◆ CHECK YOUR UNDERSTANDING:
[1] In the salad passage, which moist heat cooking techniques does the salad let you practice?
[2] Carry the salad passage forward from its final sentence.

◆ TEXT UNDER STUDY:
As for the protein of choice, I’ll let you decide. Add some canned tuna or salmon, a few sardines packed in oil, or if you want to sear some salmon, go right ahead. Whatever you choose, the vibrant, beautifully prepared vegetables will still be the highlight of this dish. 

Aside from the ingredients, it’s also important to note that this salad is a wonderful way to practice a few moist heat cooking techniques, such as how to boil eggs perfectly and blanch and shock green beans or asparagus so they are bright green, crisp, and tender at the same time. 

I hope you enjoy this wonderful salad. It truly is a delicious work of art. Have fun!

Check out the recipe below and learn more about Chef Lizette by visiting our faculty page.

◆ DATASET CONTENT:
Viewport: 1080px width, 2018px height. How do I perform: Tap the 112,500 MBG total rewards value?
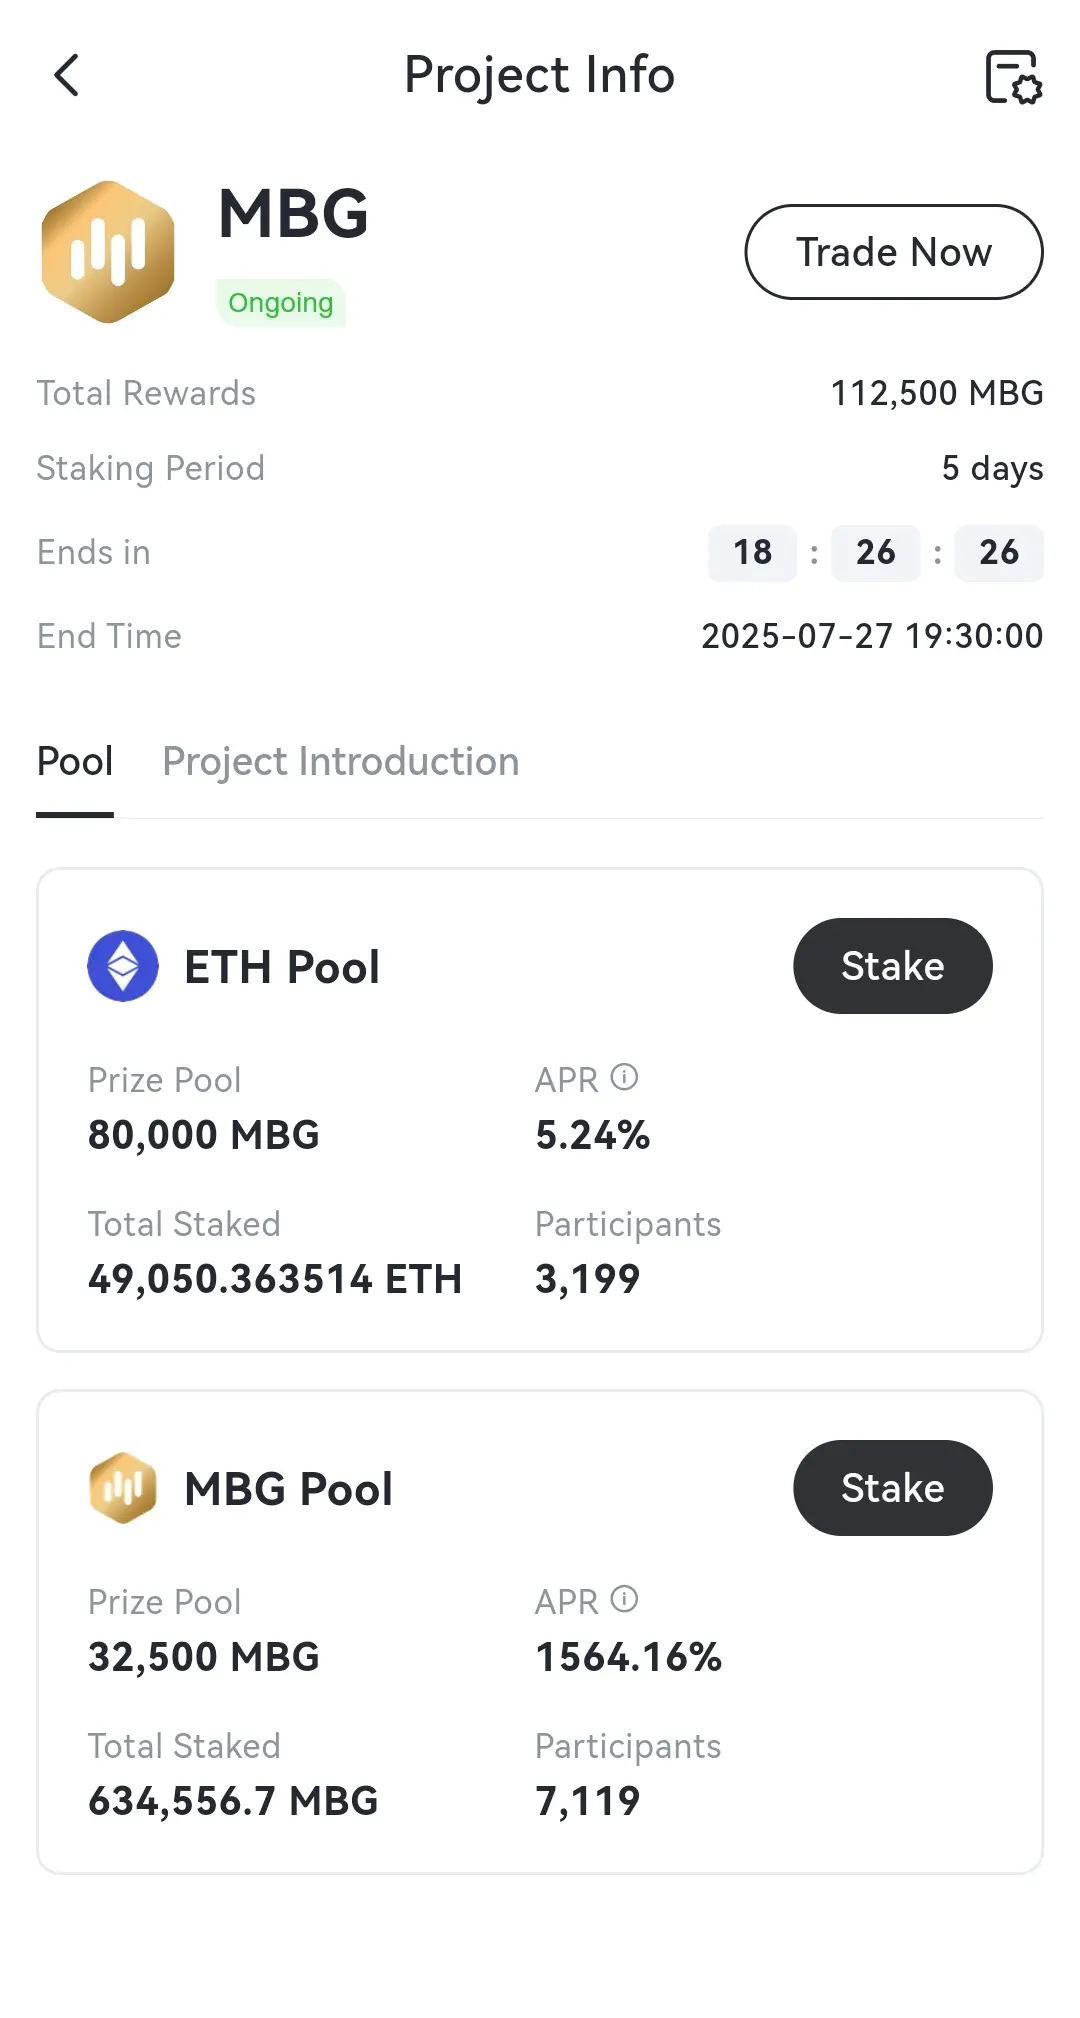pos(937,393)
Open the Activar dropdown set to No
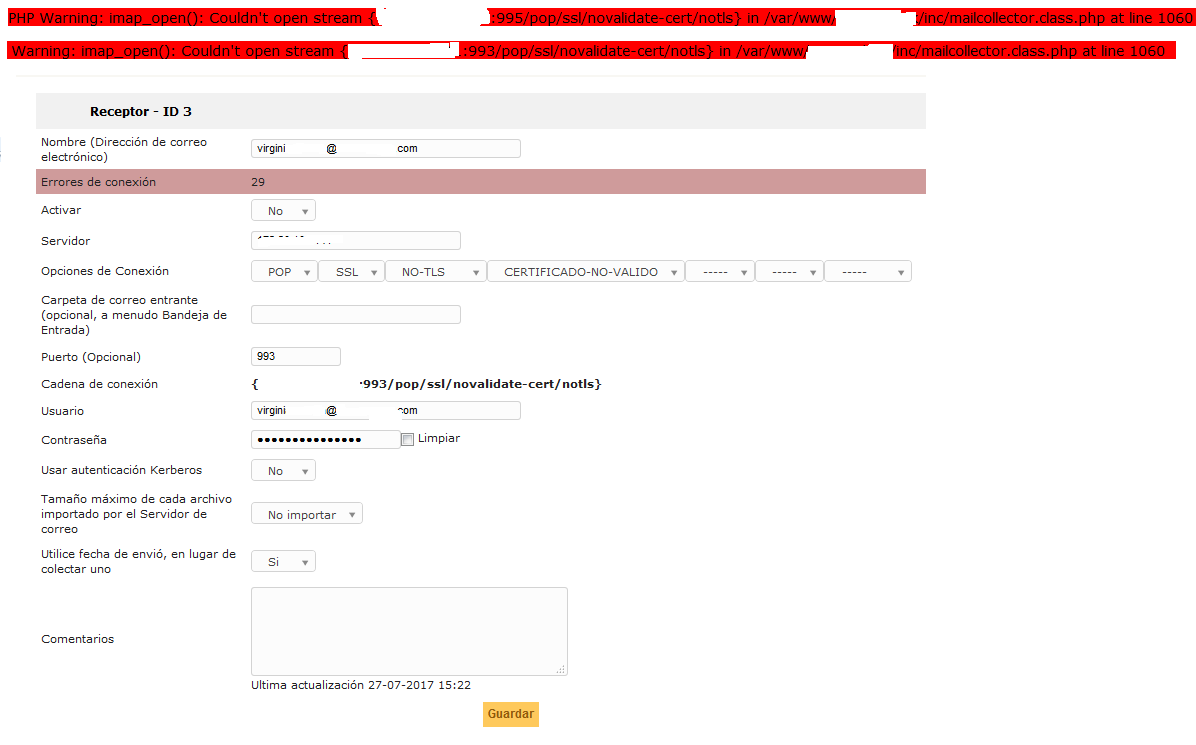Viewport: 1196px width, 745px height. tap(283, 210)
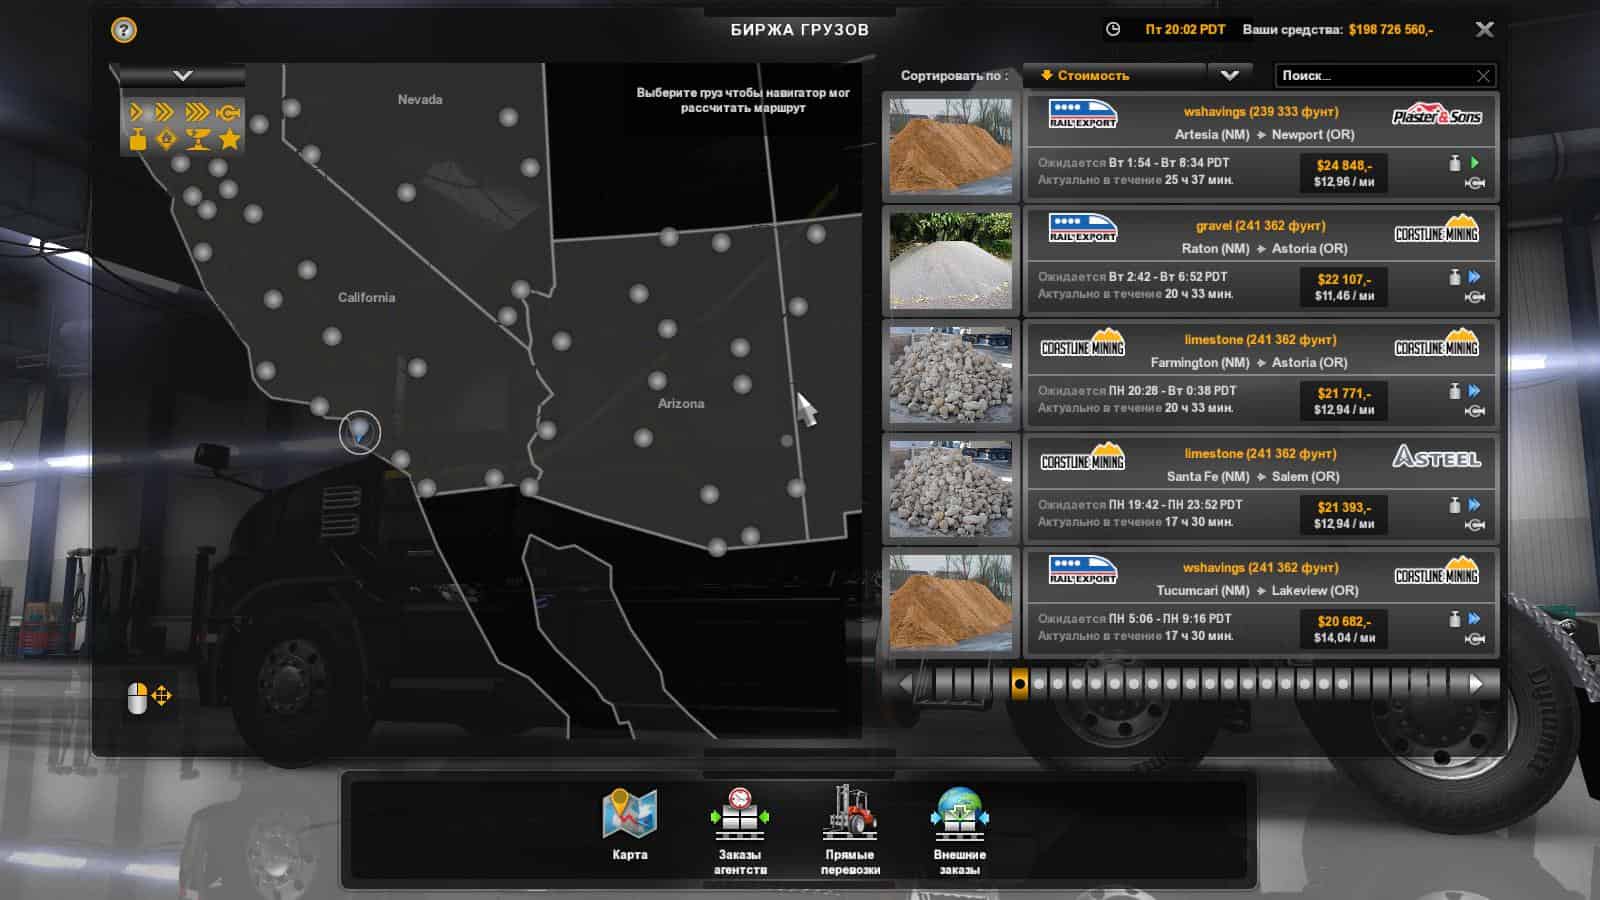Click the weight heavy cargo filter icon
This screenshot has width=1600, height=900.
point(138,139)
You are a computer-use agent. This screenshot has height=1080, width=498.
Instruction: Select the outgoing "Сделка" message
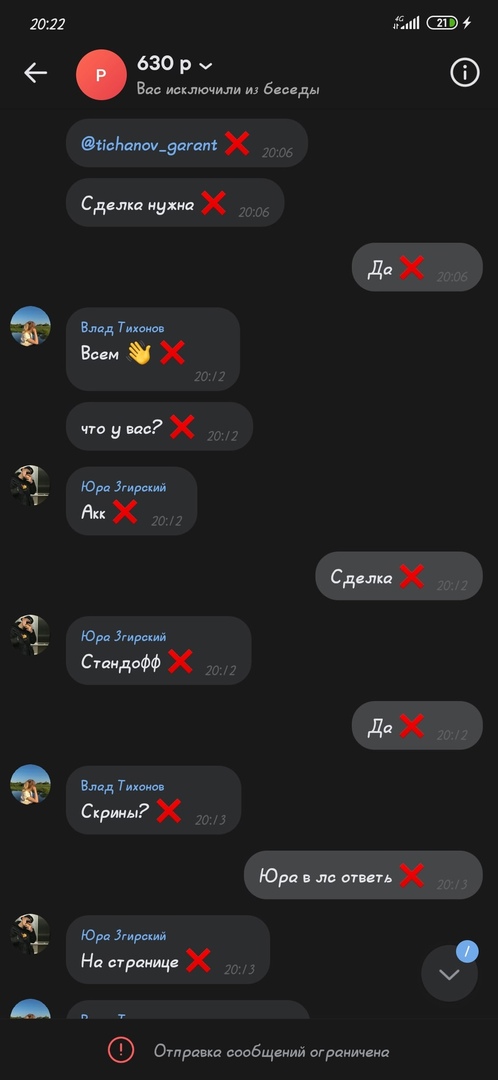pyautogui.click(x=399, y=576)
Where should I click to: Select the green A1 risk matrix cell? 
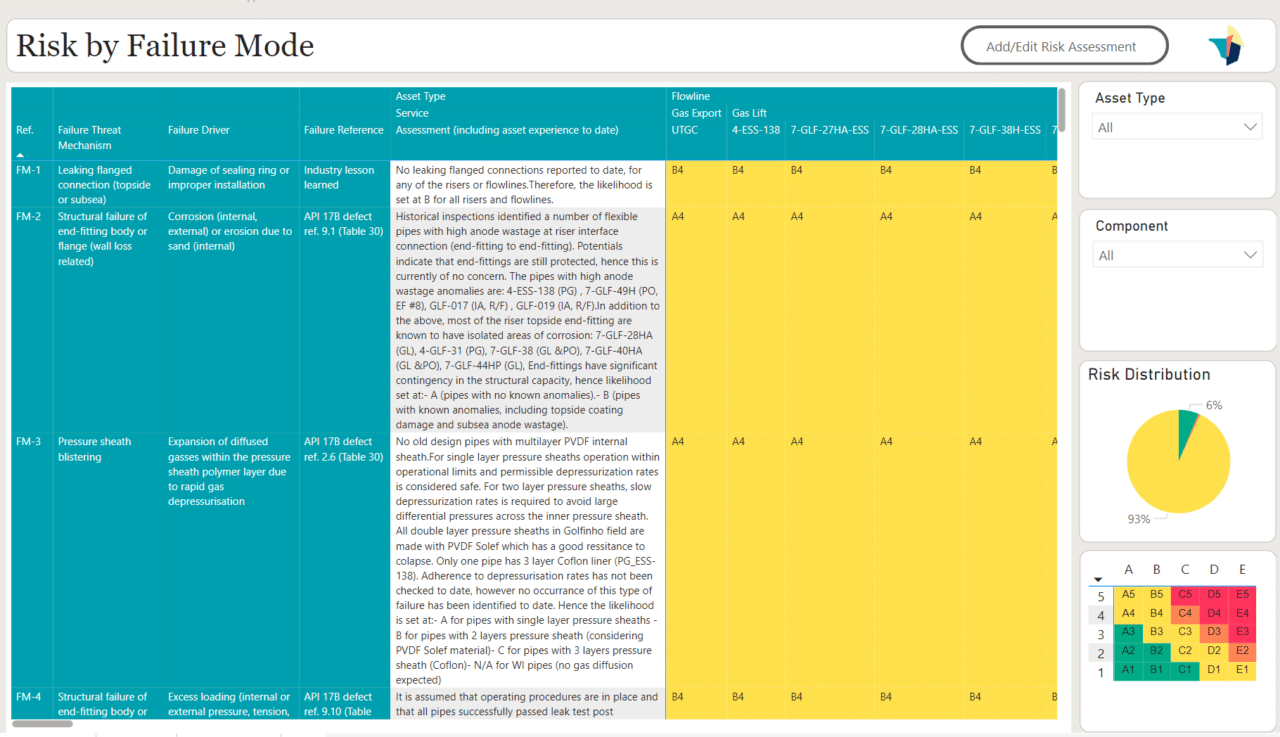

◆ ANSWERS IN ORDER:
[1] How to boil eggs perfectly, and how to blanch and shock green beans or asparagus.

[2]
Salad Nicoise with Olive Tapenade Vinaigrette

Serves 4

Salad Nicoise with Olive Tapenade Vinaigrette


Salad Nicoise

  • 4 eggs
  • 12 marble potatoes or 1 pound of red potatoes
  • 4 teaspoons sea salt, divided
  • 1 bunch of asparagus, tough ends removed
  • 10 cherry tomatoes, sliced in half
  • 1/3 cup Niçoise or your favorite olives, pitted and sliced in half
  • 1 tablespoons avocado oil
  • 1/4 cup diced pancetta
  • 3 tablespoons of capers, drained
  • 6 cups of butter lettuce, baby gems, or romaine rinsed and patted dry
  • 2 cups arugula or baby kale, rinsed and patted dry
  • 1 6-ounce can of line-caught tuna in olive oil or protein of choice
  • 1/2 cup toasted almonds, crushed
  • 1/8 teaspoon paprika

Olive Tapenade Vinaigrette

  • 2 tablespoons Niçoise olives, minced
  • 1 small shallot, minced
  • 1/4 cup sherry vinegar
  • 1 tablespoon fresh-squeezed lemon juice, or more to taste
  • 2 tablespoons chopped fresh parsley, optional
  • 1 tablespoons fresh thyme leaves
  • 1 tablespoon Dijon mustard
  • 1 teaspoon anchovy paste
  • 3/4 cup extra virgin olive oil
  • 1/4 teaspoon sea salt, or more to taste
  • Freshly cracked pepper


Boil Eggs: Bring a medium pot of water to a boil and lower heat to a strong simmer. Carefully place eggs in the pan and cook for 10 minutes.

While eggs are simmering, make an ice bath. Fill a medium bowl 1/3 of the way with ice cubes and add cold water. 

After about 10 minutes, lift eggs out of the water carefully and dunk in the ice batch to cool. Once eggs are cool to the touch, peel and slice in half and then in half again to form wedges.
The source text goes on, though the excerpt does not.